Task prompt
In the copy, include no images. Reproduce the entries exactly.

Stored data:
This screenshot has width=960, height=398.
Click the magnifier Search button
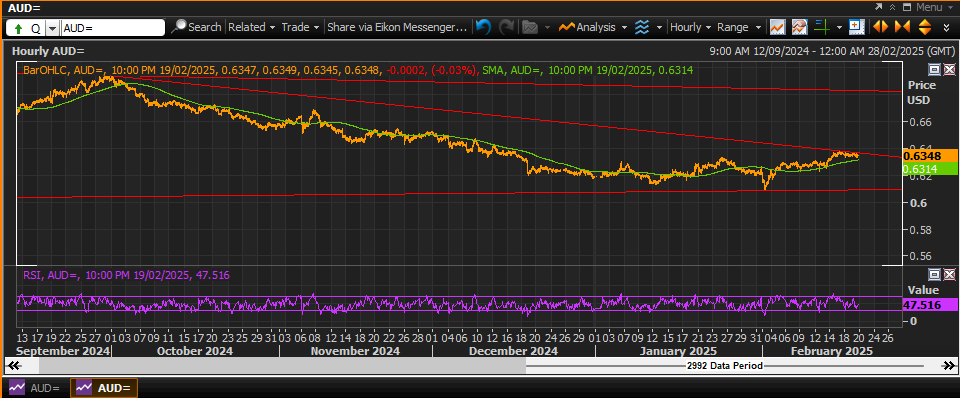click(x=197, y=27)
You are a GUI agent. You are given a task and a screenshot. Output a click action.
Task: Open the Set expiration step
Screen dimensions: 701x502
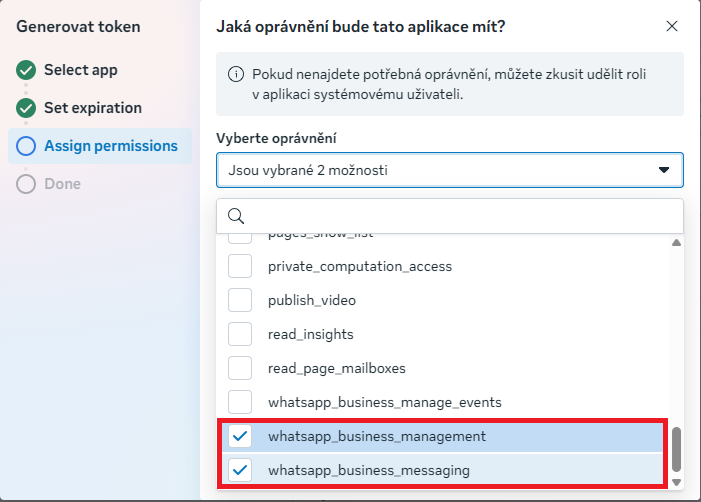click(x=92, y=108)
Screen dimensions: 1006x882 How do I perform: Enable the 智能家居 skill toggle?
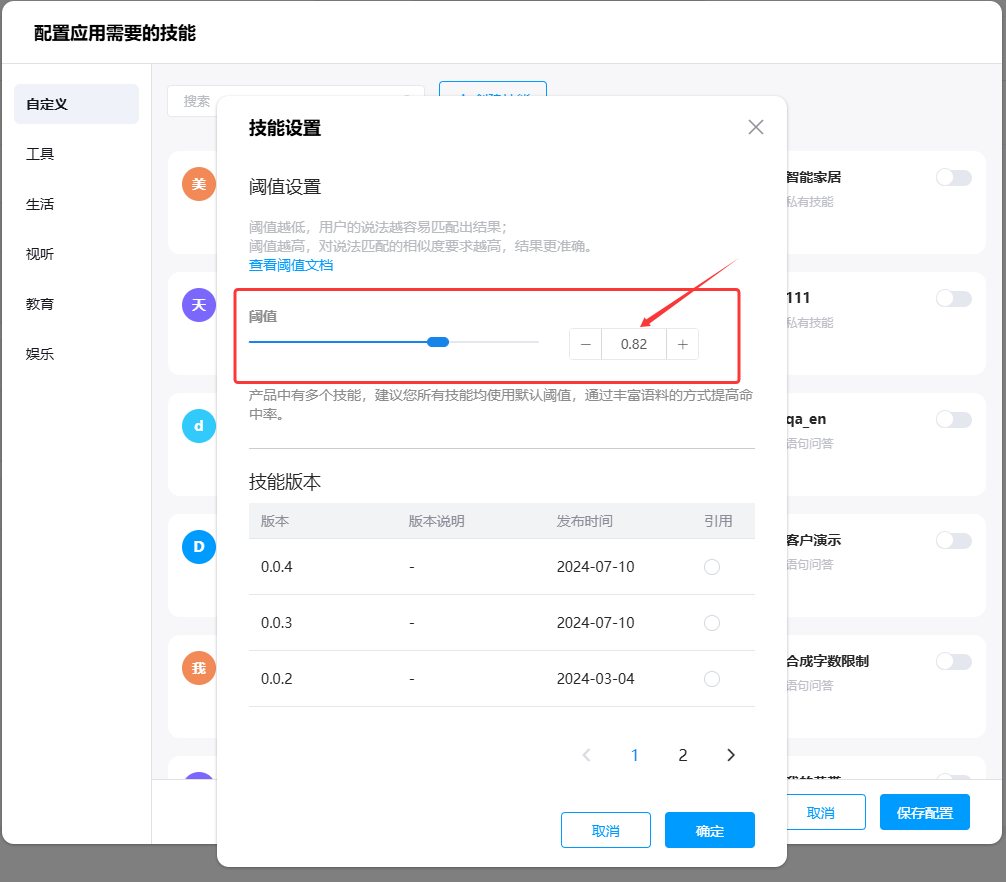click(953, 178)
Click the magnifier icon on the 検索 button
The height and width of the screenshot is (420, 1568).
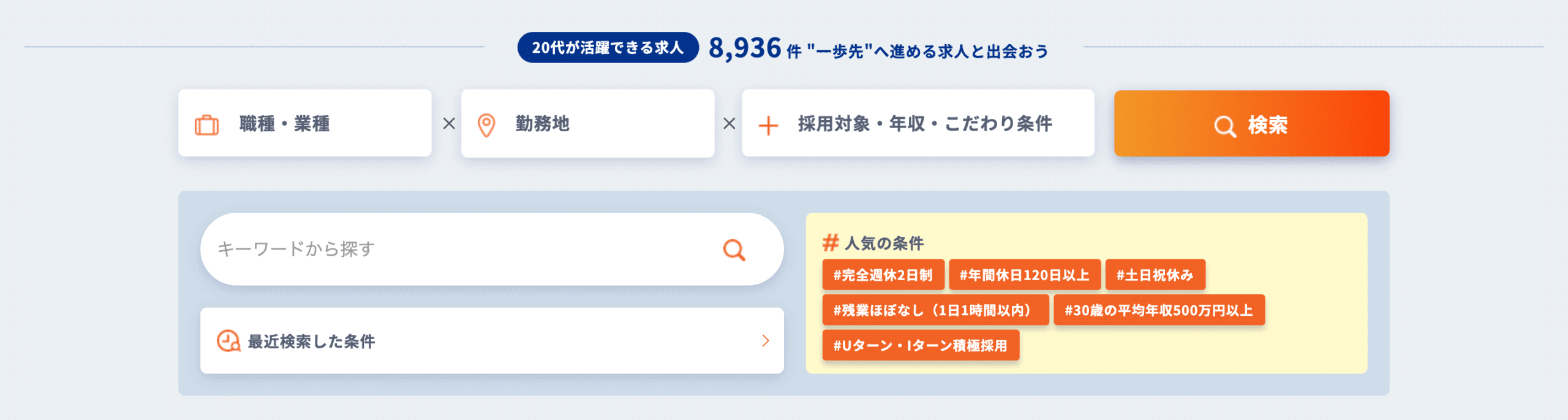(x=1225, y=126)
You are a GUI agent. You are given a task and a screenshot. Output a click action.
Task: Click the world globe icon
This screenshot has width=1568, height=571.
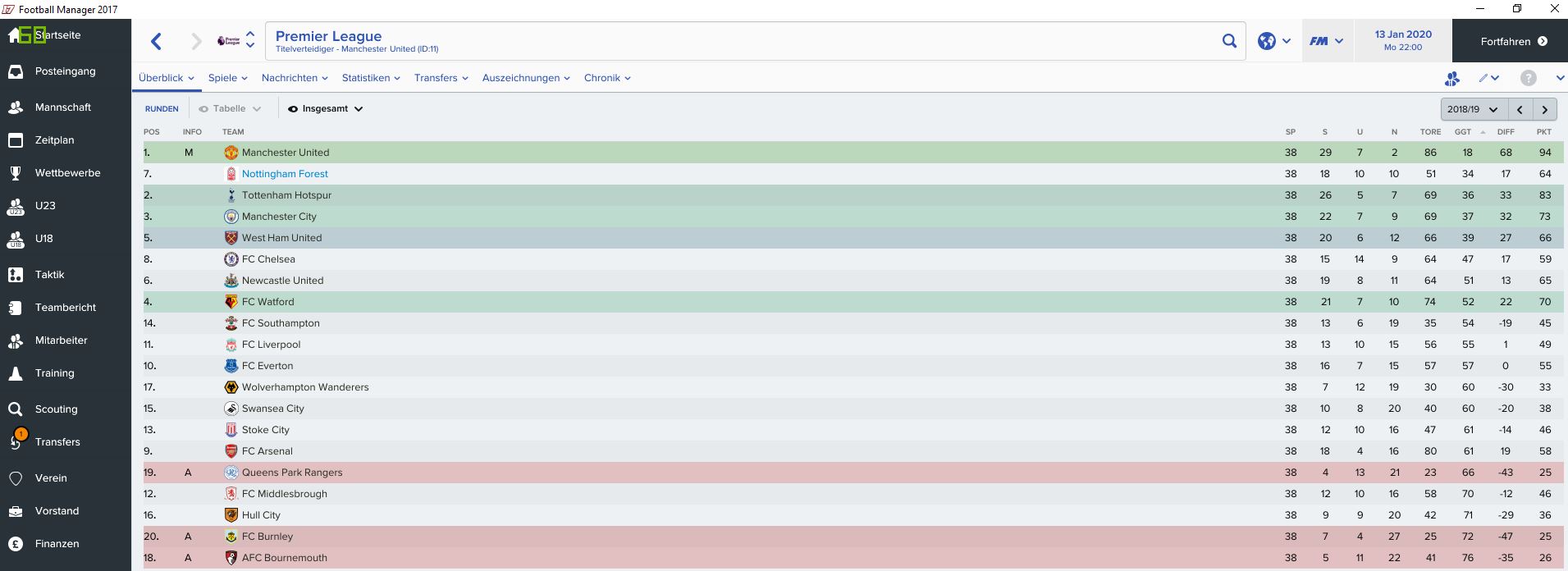(x=1267, y=41)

Result
This screenshot has width=960, height=398.
Click the magnifier Search button
click(x=197, y=27)
You are a GUI agent. You are given a task and a screenshot. Output a click action.
Task: Open the Set expiration step
Screen dimensions: 701x502
click(x=92, y=108)
Screen dimensions: 1006x882 How do I perform: Enable the 智能家居 skill toggle?
click(953, 178)
Click the magnifier icon on the 検索 button
The height and width of the screenshot is (420, 1568).
(x=1225, y=126)
You are a GUI agent. You are given a task and a screenshot. Output a click action.
Task: Click the world globe icon
This screenshot has width=1568, height=571.
(x=1267, y=41)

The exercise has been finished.